Re:More false positives? (1)

Mr. Slippery (47854) | more than 7 years ago | (#18392331)

Fingerprints might be a good way to get a good first pass for suspects, but in general the public has way too much confidence in how well the retrieved prints identify culprits.

Indeed, one study suggests over 1,000 fingerprint matching errors a year [livescience.com] .

Fingerprint matching is bad science.

Did you guys even read the article? (0)

Anonymous Coward | more than 7 years ago | (#18388675)

I guess you neither understood it nor took Chemistry 101. the very first paragraph states that the "current method", which uses gold and silver, is unstable. This new technique is "confirmed by Antonio Cantu, an expert in forensic science for the United States Secret Service in Washington, who described the techniques as 'revolutionary' and said they 'are apt to greatly improve the recovery of latent prints on evidence'." The new method replaces the gold with oh-so-magical "nanoparticles" with long carbon/hydrogen chains that effectively stick to the carbon/hydrogen chains that comprise the print.

This is some cool chemistry... (2, Insightful)

Cheetahfeathers (93473) | more than 7 years ago | (#18388743)

This is nifty chemistry, but nanotech it ain't. Molecular nanotechnology is precise control of matter at a nanoscale level. This tech is extremely imprecise at that level.. the particles, nanoscale size or not, are let go willy-nilly into a solution to bond with other things as they will.
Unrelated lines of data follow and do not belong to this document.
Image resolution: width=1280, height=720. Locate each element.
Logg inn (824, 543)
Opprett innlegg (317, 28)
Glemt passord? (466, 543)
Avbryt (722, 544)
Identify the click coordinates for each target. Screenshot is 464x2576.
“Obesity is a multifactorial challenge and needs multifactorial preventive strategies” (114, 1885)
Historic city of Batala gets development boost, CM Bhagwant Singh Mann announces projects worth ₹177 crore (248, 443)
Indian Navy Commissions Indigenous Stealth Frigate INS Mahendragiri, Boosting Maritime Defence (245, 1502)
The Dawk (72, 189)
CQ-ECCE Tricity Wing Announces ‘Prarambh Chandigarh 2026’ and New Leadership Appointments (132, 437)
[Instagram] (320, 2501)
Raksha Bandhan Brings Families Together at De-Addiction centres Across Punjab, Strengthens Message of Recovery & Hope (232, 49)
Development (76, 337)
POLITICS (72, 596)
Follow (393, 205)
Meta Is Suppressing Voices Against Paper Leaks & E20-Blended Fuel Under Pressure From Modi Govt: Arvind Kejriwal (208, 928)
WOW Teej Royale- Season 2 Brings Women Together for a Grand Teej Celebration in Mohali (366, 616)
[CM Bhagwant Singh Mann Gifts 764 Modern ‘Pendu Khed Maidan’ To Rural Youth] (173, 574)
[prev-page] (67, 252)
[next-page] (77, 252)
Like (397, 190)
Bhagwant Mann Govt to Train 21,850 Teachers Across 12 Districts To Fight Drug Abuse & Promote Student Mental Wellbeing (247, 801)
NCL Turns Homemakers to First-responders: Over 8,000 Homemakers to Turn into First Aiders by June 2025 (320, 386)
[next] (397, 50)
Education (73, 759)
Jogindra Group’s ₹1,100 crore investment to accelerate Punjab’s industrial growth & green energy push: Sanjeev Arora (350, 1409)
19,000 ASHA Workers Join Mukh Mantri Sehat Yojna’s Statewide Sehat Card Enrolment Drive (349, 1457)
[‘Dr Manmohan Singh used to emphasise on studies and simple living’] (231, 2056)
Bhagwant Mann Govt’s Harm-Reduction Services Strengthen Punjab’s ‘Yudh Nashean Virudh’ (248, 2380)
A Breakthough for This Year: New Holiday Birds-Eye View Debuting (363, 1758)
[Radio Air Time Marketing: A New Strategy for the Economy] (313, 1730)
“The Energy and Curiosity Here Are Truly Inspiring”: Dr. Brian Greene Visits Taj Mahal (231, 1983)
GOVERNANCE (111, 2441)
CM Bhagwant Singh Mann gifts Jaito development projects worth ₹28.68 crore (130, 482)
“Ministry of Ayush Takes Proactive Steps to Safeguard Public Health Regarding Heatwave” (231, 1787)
Sounds like straight up chemistry to me.

A nanotech version of this might be something like a patch with an array of nanoscale robotic 'arms' on one side, each holding onto one of these nanoparticles. The patch would get slapped on a surface they wanted a print off of, chemical sensors would react to the fingerprint and deposit their nanoparticle. You could build in a computer interface and upload the results directly into a computer, too.

Now give that 'patch' legs and make it self mobile, and a way to resupply the gold nanoparticles, basic AI to hunt down most likely spots for prints, etc... now we have a police crime nanobot that's worth being called nanotech.

Re:This is some cool chemistry... (1)

slashchuck (617840) | more than 7 years ago | (#18393567)

... but nanotech it ain't.
It seems that the only way to get funding nowadays is to use as many hot buzz-words as possible in your description of your discovery. Improved Method of Chemical Fingerprint Recovery is not bankable. Nanotechnology Reveals Hidden Fingerprints is.